Investment Thesis
American Express (NYSE:AXP) is an excellent GARP (growth at a reasonable price) company with one of the strongest branding in the world. The company took a huge hit during the pandemic due to lockdowns but has bounced back quickly, with volume now back above pre-pandemic levels. As countries continue to re-open (most notably China and Japan as of late), travel demand and spending are now stronger than ever. Elevated goods and services pricing caused by inflation is also a tailwind, as it boosts overall transaction volume. This is reflected in the latest Q4 earnings result, with the company reporting impressive revenue growth and better-than-expected guidance. Its current valuation is also attractive, as multiples are below credit card peers and its own historical averages. I believe there is further upside potential considering the valuation and growth. Therefore, I rate the company as a buy.
Q4 Earnings
American Express recently announced its fourth-quarter earnings and the overall results are solid, especially on the top line and guidance.

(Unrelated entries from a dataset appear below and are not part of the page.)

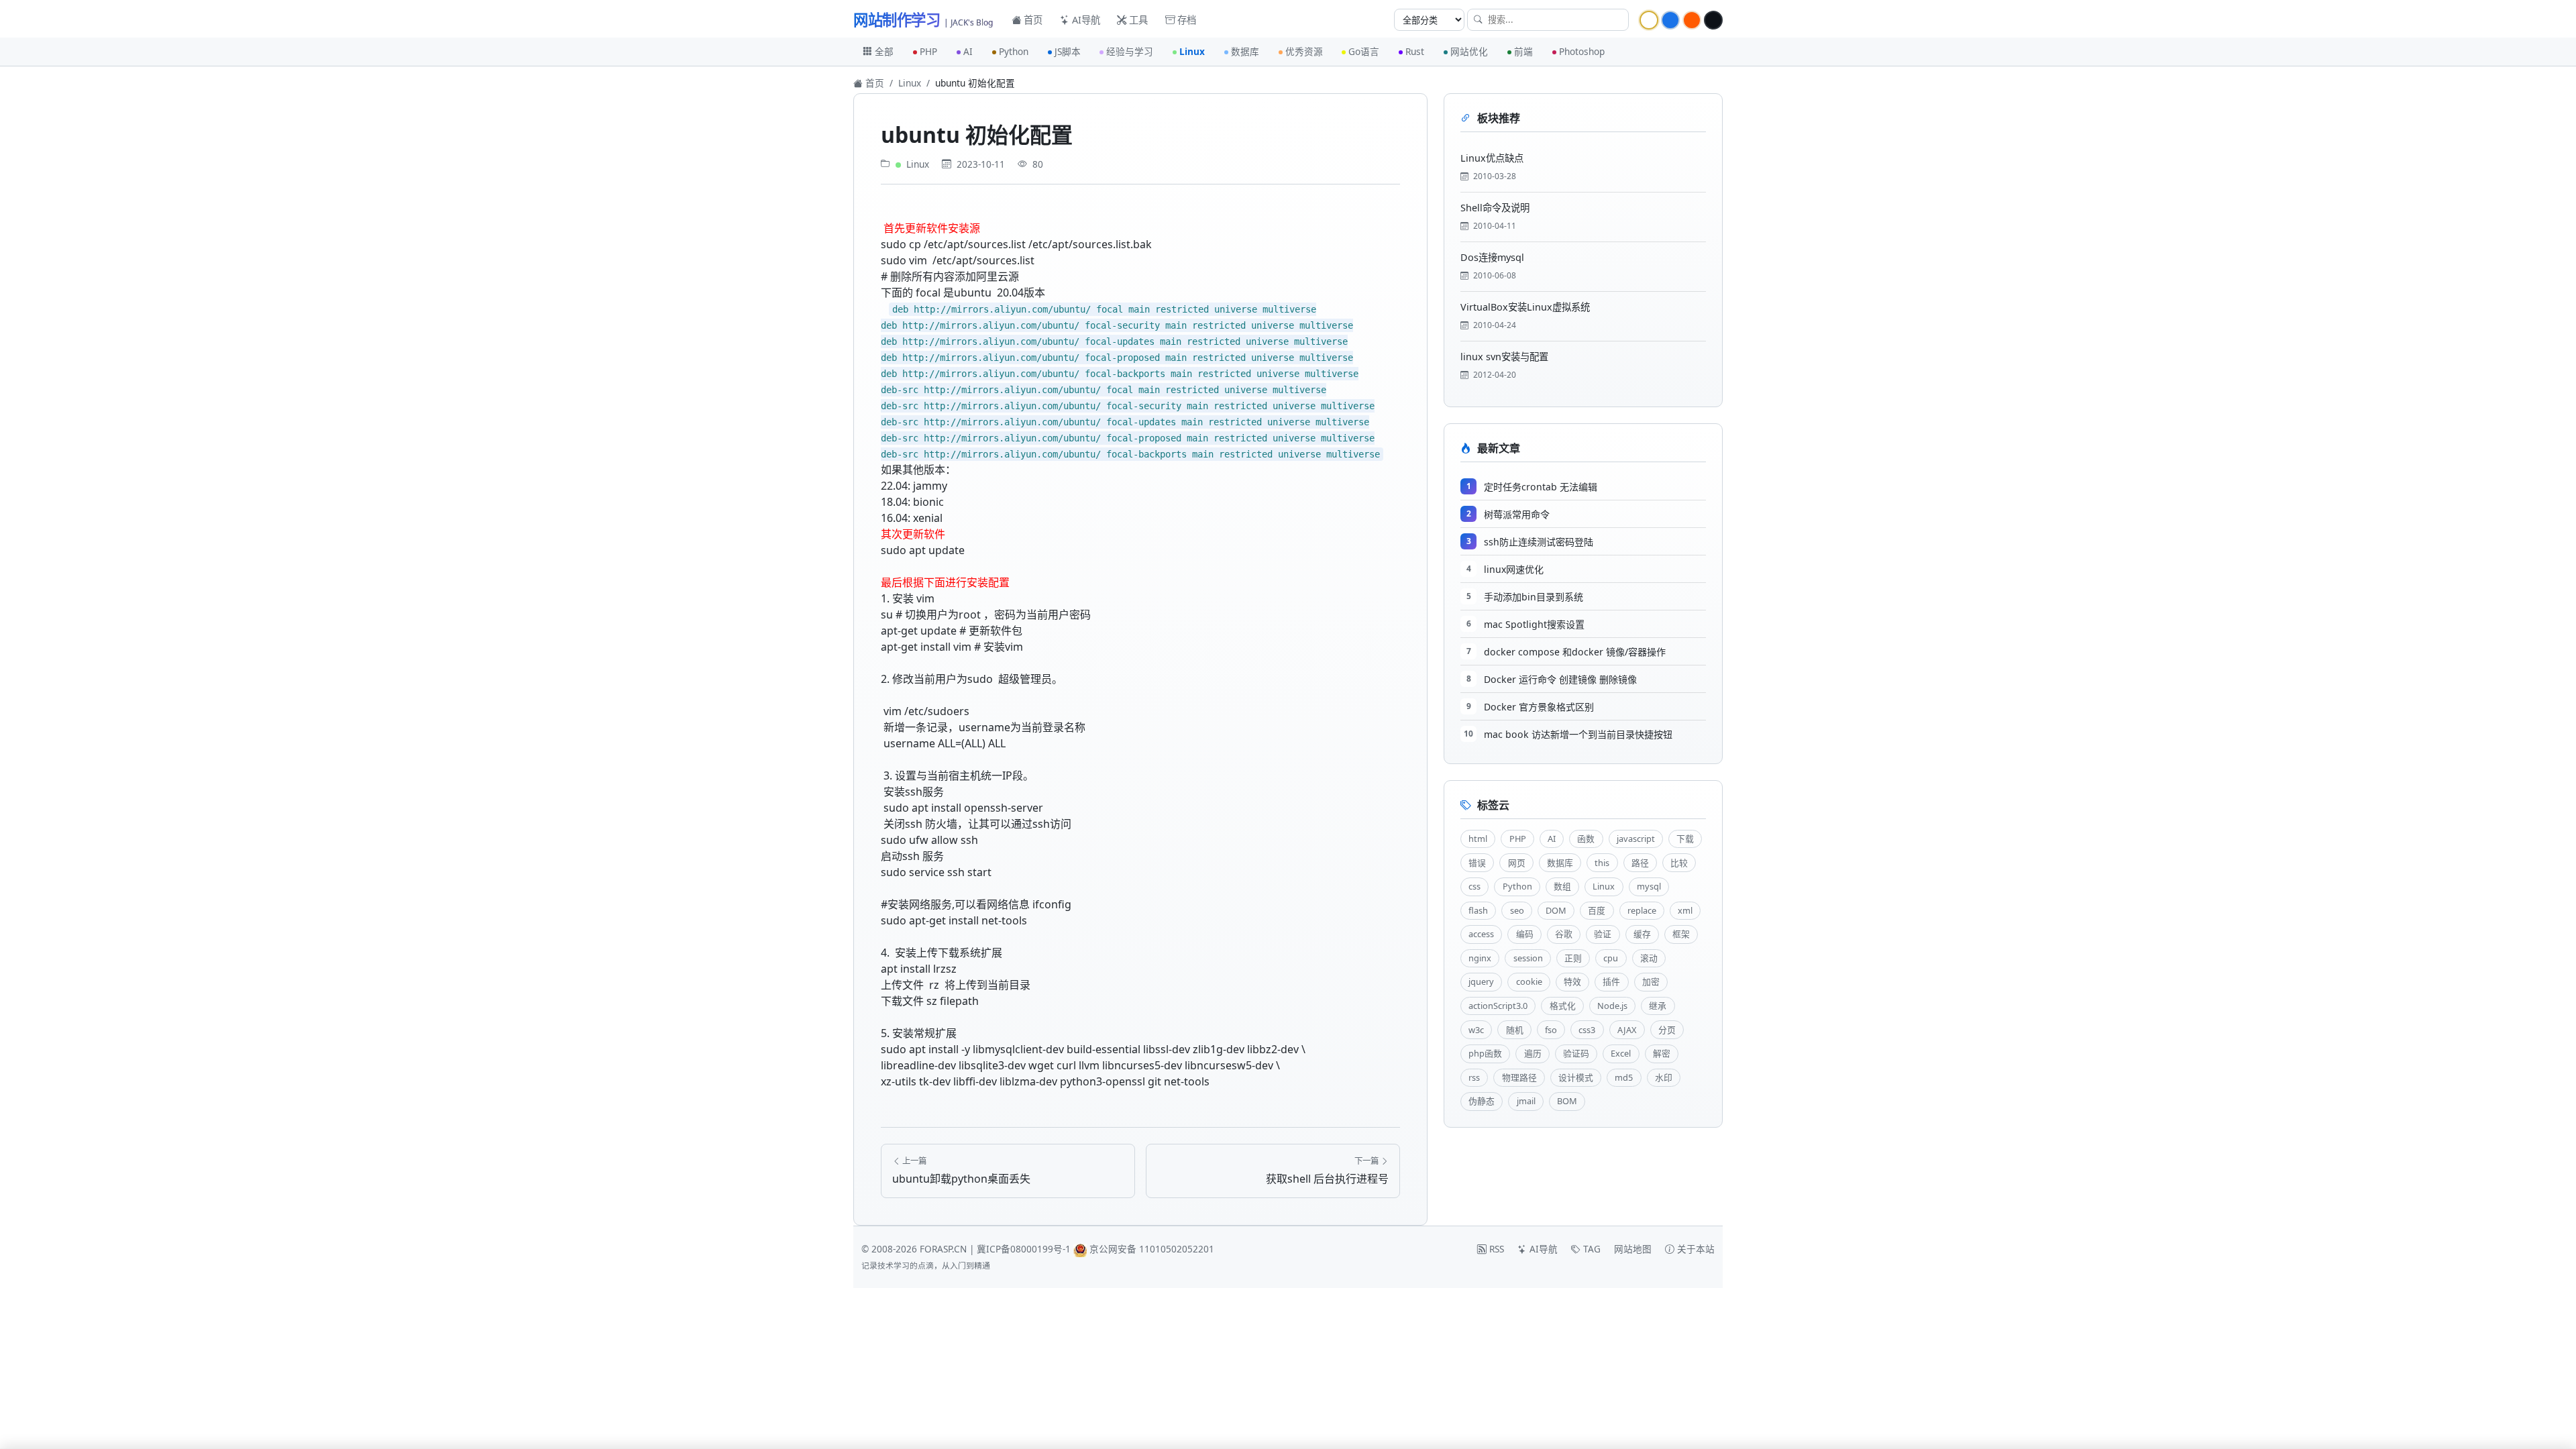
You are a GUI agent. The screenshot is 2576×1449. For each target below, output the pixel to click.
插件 (1611, 981)
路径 (1640, 863)
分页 (1667, 1030)
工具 (1137, 19)
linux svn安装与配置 (1504, 356)
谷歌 (1563, 934)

The company reported revenue of $14.2 billion, up 17% YoY (year over year) from $12.1 billion. Total network volume increased 12% YoY from $368.1 billion to $413.3 billion. The growth is mainly driven by higher card spending, increased card fees, and higher net interest income. Discount revenue (merchant fees) was $8.2 billion compared to $7.1 billion, up 14% YoY. This is led by strong momentum in the travel and entertainment space, which grew by 38%. Net card fees increased 21% YoY from $1.3 billion to $1.6 billion, as it acquired 3 million new card members during the quarter. Net interest income also increased 31% YoY from $2.1 billion to $2.8 billion thanks to higher interest rates.
The bottom line appears to be underwhelming, but it is largely caused by non-operational impacts. Operating expenses actually grew slower than revenue, which increased by 15% YoY from $9.8 billion to $11.3 billion. This is largely due to increased card member services expenses and salaries & employee benefits, which were up 32% and 23% respectively. The net income for the quarter was $1.57 billion, down 9% YoY from $1.72 billion. This is impacted by a $234 million net loss in its Amex Ventures strategic investment portfolio. It is also having tough comps due to sizable credit reserve releases in 2021. On a pre-tax and pre-provision basis, this quarter’s net income was up 23% YoY.
Jeff Campbell, CFO, on net income
As I have said throughout the year, year-over-year comparisons of net income have been challenging due to the sizable credit reserve releases we had in 2021. Because of these prior year reserve releases, we have also included pre-tax pre-provision income as a supplemental disclosure again this quarter. On this basis, pre-tax, pre-provision income was $11.8 billion for the full year and $2.9 billion in the fourth quarter, up 27% and 23% respectively versus the prior year, reflecting the growth momentum in our underlying earnings.
The company also initiated very upbeat guidance for FY23. It guided revenue growth to be between 15% to 17% and EPS growth to be between 12% to 16%, which is roughly 5% above consensus. This is quite unexpected as most people expect spending will slow down in the coming months but apparently, the momentum is still very strong. Given the strong results, management also boosted the quarterly dividend by 15% from $0.52 to $0.60.
Valuation
The company’s current valuation is quite compelling in my opinion, especially when considering its growth rates and guidance. It is trading at a PE ratio of 18.2x, which is pretty cheap given its quality. From the chart below, you can see that this is way below credit card peers such as Mastercard (MA) and Visa (V), which have a PE ratio of 35.9x and 31.8x respectively. Not to mention, it is actually growing revenue at a faster pace as well. Of course, their business is slightly different, as American Express does take on credit risks while the two above only handle the issuing and processing part. But this still gives you an idea of the discount the company is trading at. It is also undervalued on a historical basis, as the current PE ratio is 9.3% below its 5-year average of 20.4x. With the company expecting long-term double-digit growth on both the top and bottom line, I believe there is room for multiples expansion and should offer meaningful upside potential.
Investors Takeaway
I like American Express at the current price. The recession is definitely a potential risk, but I am not too worried at the moment. Unemployment rates are very low, and consumer spending is still at healthy levels. The company’s relatively affluent demographic should also show better resilience during downturns. I will start to be more cautious if we see a jump in unemployment numbers. Currently, the spending momentum is still strong, especially in the travel and entertainment space. The fourth quarter’s earnings and guidance defiantly signaled this and showed management’s confidence in the current state of the economy. I believe the company has solid upside potential as its valuation remains discounted while growth continues to be strong. I rate the company as a buy at the current price.